Since Hamlet was published in several editions during the Jacobethan era, it is worth looking at how these early editions rendered these lines.
The first quarto (Q1), published in 1603, which has sometimes been called a "bad quarto", gives the lines as follows:
O that this too much grieu'd and sallied flesh
Would melt to nothing, or that the vniuersall
Globe of heauen would turne al to a Chaos!
The second quarto (Q2), published in 1604, gives the lines as follows:
Oh, that this too too sallied flesh would melt,
Thaw, and resolve itself into a dew!
Finally, the First Folio, published in 1623, gives the lines as follows:
Oh that this too too solid Flesh, would melt,
Thaw, and resolue it selfe into a Dew:
ShakesearesWords.com gives two meanings of "too":
- (adverb) very;
- (adverb) anyway, in any case.
There are two other meanings recorded in C. T. Onions's A Shakespeare Glossary:
- adv.: "and too" And at the same time. "wild, and yet, too, gentle* (The Comedy of Errors 3.1.110).
- prep. (var. in F. of) To. "if they come too't" (Hamlet 4.5.60).
Based on this, the most plausible meaning of "too too" is an intensification of "very". So what do modern editions of Hamlet say?

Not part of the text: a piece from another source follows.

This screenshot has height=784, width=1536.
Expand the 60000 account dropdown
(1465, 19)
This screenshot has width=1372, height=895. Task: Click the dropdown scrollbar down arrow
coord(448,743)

The modern editions I have consulted comment on "sallied" versus "solid" but not always on "too too".
Bernard Lott (The New Swan Shakespeare, Advanced Series, Longman, 1968) says,
too too solid: This is how the First Folio reads. Other early editions, the Quartos, give the word sallied instead of solid, which in Shakespeare's English can mean 'troubled'. But solid contrasts with melt, and dew in the following line, and is probably the correct reading. Hamlet is speaking of the flesh of his own body.
T. J. B. Spencer (The New Penguin Shakespeare, 1980) chose "sullied" with the following rationale:
Q2 reads 'sallied' (which could be a spelling of sullied). F reads 'solid', which contrasts well with melt, | Thaw, and resolve itself... and until the twentieth century was generally preferred by editors. But it may have an unpleasantly comic effect, especially if Richard Burbage, the actor who first played Hamlet, were putting on weight (compare He's fat and scant of breath, V.2.281). Sullied fits well into the feeling of contamination expressed by Hamlet; and for sullies (F 'sulleyes') at II.1.39. Q2 has the spelling 'sallies'.
G. R. Hibbard (The Oxford Shakespeare, 1987) glosses "too too":
altogether too, much too. The reduplication of too for emphasis was very common from about 1540 to 1660 (OED 4).
(Hibbard comments on the two lines in an appendix on pages 382-384, which also discusses John Dover Wilson's theory, already mentioned by Spencer, that "solid flesh" would have provoked mirth due to Burbage's girth [I couldn't resist the pun] but without agreeing with it. His choice for "solid" is based on other arguments.)
Hibbard's gloss appears to settle the issue.
One final comment: the difference between the first quarto and the other editions is the type of deviation that once gave rise to theories that this "bad quarto" might have been a pirated text, either by someone in the theatre writing down the playtext in shorthand during a performance or some actors of minor roles restoring the playtext from memory. Such theories no longer enjoy general support among Shakespeare scholars. The more interesting observation is the wording "too much", where the second quarto and the folio have "too too"; this also suggests that the repetition of "too" was intended as an intensifying device and not, as Alexander Sloane's answer claims, that one of these adverbs here means "also".